Top 100: The best of 2006
Upon first examining this year’s Top 100 Suppliers’ sales numbers, the BFL&S staff discovered a $241 million decrease in overall sales compared with last year. This sent the team scrambling for answers. However, deeper analysis revealed a simple explanation.
As our readership may have noticed, in 2004 and 2005, Quality Park, Englewood, Colo., ranked number one and two respectively on the Top 100 Suppliers list with sales peaking at $430 million. This year, the Quality Park brand no longer appears on the list at all.
In years past, Quality Park consisted of six companies: DealerLabel, Discount Labels, Lancer Label, PrintXcel, Wisco and Quality Park Products. However, a discussion with Mike Vejar, senior vice president of sales and marketing, revealed the decision to separate Quality Park’s statistics into the individual companies while leaving Quality Park Products out of the reported data since it does not serve distributors. Nevertheless, these companies continue to be large players in the industry as this year’s Top 100 list proves. Thus, a simple twist in information reporting accounted for what appeared to be an estimated $200 million discrepancy.
Consequently, consistency is key and the printed products industry is holding steady with robust sales of $2.92 billion for the last fiscal year completed. The sales can be broken down to represent the various printed products sectors. Forms continue to dominate at $1.08 billion in sales (accounting for 37 percent of the industry); labels and tags came in at $477 million in sales (accounting for 16 percent of the industry); commercial print sales totaled $239 million in sales (accounting for eight percent of industry totals); direct mail generated $119 million in sales (accounting for four percent of industry sales); promotional products totaled $164 million (accounting for six percent of industry sales) and the “other” category –– which includes apparel, plastic products and envelopes –– totaled $747 million (accounting for 26 percent of industry sales).
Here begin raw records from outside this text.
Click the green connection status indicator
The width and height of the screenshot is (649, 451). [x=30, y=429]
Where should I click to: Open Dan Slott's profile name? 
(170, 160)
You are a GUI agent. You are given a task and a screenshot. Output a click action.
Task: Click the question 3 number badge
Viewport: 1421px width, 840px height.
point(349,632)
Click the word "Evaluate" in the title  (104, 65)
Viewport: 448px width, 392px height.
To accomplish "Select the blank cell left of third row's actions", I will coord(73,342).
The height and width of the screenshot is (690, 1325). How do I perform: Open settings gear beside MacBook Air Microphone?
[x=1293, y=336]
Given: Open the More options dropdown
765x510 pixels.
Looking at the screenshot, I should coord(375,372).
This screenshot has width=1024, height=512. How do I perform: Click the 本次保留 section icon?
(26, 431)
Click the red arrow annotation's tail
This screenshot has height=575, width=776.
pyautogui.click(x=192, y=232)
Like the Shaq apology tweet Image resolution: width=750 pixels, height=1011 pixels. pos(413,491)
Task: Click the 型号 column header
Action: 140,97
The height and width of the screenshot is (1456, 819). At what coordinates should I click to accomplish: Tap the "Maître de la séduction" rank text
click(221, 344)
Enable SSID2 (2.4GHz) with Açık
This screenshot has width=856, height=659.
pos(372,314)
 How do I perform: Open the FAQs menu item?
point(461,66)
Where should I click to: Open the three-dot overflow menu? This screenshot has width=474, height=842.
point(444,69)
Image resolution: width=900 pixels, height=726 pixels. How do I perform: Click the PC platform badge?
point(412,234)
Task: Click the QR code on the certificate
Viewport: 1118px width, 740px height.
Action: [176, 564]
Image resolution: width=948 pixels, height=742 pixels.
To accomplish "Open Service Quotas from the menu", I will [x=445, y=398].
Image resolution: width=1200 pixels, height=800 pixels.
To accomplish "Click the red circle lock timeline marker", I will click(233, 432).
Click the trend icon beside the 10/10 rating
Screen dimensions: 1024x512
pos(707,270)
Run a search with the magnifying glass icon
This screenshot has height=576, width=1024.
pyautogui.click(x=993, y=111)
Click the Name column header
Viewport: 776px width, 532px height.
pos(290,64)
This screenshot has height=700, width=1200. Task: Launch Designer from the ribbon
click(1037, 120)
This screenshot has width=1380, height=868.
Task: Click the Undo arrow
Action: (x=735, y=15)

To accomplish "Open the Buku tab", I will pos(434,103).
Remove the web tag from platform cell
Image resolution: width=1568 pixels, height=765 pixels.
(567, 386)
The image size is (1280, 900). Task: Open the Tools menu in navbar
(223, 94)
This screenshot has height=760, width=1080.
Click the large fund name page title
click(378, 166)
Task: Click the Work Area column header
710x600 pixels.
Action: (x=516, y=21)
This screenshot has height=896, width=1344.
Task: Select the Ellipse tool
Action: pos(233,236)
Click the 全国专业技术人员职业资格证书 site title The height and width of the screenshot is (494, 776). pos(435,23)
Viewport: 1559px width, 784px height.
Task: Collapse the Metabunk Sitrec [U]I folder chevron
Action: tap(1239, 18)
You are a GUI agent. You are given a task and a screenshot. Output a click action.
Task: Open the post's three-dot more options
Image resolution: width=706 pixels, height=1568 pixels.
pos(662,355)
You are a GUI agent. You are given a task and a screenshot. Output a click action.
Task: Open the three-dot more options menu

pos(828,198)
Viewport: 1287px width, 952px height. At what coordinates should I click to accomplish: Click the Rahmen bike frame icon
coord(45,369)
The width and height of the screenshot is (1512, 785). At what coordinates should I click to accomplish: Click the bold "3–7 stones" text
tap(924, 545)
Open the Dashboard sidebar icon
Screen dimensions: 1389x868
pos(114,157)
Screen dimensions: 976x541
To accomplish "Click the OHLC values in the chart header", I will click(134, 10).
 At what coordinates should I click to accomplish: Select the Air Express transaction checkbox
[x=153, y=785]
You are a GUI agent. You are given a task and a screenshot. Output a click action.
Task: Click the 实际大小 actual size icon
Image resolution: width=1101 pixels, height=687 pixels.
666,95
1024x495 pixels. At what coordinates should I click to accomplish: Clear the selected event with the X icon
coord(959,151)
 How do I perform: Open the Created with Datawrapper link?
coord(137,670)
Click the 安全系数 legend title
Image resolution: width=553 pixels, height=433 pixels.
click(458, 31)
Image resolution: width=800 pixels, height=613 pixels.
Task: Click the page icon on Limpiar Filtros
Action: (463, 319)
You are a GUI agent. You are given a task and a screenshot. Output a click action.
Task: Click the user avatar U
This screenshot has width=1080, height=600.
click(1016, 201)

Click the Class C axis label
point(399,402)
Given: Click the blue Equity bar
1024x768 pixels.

Who are the winners and losers in the various printed products sectors? According to the raw numbers and despite leading the pack, forms took a hit, dropping from $1.18 billion to $1.08 billion this year –– a difference of $100 million. Tags and labels lost two percent of the industry share, down $86 million dollars in revenue. Direct mail reported sales last year of $142 million –– a loss of $23 million this fiscal year. The “other” category reported sales of $867 million the previous fiscal year –– a loss of $120 million in sales for this fiscal year. Commercial print sales reflected no marked changes. The strongest showing this year was the promotional products sector with an increase of $2 million in sales from last year.
But numbers are deceptive without critical thinking. Note, the sum of the sales in the categories (forms, labels and tags, commercial print,
direct mail, promotional products and “other”) does not equal $2.92 billion. This discrepancy relates to the categorization of information of the various companies in the list. Some companies did not provide numerical breakdowns in each category or only reported total sales. This resulted in seemingly large losses across the board that actually do not exist. When these unaccounted figures are factored into the equation, the total sales loss is consistent with the losses of the various categories.
Further, once the numbers are tallied and Quality Park Products sales of approximately $200 million are removed from the equation, the industry is left with only a difference of $41 million, which translates to slightly greater than a one percent decrease. This can be attributed to increased fuel and paper costs and does not indicate trouble ahead. Print lives.